Please find every line of the listing below where "will" occurs and copy it.

= Beginning of Section =

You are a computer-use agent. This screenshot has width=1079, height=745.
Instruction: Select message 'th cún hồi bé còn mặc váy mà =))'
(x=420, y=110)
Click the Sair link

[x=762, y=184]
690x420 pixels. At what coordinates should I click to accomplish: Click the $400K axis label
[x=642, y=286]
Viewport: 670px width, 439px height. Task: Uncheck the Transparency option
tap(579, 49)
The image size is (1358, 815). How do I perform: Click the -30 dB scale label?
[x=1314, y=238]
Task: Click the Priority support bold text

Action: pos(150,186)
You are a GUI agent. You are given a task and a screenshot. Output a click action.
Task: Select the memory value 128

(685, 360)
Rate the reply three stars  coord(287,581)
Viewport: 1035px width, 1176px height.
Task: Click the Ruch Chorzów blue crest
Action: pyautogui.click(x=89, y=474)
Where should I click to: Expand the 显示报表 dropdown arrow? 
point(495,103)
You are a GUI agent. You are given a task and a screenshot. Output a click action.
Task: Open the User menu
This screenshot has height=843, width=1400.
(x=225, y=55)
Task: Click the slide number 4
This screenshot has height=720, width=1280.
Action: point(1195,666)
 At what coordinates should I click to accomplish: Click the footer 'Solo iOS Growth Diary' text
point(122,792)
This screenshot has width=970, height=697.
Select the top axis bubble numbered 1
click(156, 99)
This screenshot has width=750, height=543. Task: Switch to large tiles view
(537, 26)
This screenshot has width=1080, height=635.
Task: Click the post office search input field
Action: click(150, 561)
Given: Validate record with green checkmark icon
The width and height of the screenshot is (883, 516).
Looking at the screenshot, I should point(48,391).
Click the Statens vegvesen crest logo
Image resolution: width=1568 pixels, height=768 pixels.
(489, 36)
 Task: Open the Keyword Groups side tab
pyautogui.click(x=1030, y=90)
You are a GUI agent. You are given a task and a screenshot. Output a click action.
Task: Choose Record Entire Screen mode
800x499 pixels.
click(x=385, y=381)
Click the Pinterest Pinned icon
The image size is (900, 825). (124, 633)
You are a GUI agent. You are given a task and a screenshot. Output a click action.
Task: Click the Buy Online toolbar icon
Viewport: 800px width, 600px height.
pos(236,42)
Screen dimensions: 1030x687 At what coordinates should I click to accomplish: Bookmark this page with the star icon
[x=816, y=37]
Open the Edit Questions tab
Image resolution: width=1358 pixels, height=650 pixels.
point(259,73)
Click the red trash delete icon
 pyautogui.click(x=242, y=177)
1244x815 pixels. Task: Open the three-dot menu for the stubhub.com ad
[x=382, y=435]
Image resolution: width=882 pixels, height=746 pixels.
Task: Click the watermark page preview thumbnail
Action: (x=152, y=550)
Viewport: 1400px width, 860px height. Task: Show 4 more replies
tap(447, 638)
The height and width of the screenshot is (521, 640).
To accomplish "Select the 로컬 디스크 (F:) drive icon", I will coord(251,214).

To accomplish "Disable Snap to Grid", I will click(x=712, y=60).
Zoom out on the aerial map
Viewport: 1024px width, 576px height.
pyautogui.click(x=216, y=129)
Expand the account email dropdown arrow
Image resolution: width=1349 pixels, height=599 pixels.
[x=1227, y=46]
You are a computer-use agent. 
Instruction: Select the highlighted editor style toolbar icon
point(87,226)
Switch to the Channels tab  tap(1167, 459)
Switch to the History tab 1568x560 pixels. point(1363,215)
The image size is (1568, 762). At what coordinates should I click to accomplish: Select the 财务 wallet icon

= End of Section =

▶ **Exercise output**
To accomplish "Select the 로컬 디스크 (F:) drive icon", I will coord(251,214).
To accomplish "Disable Snap to Grid", I will click(x=712, y=60).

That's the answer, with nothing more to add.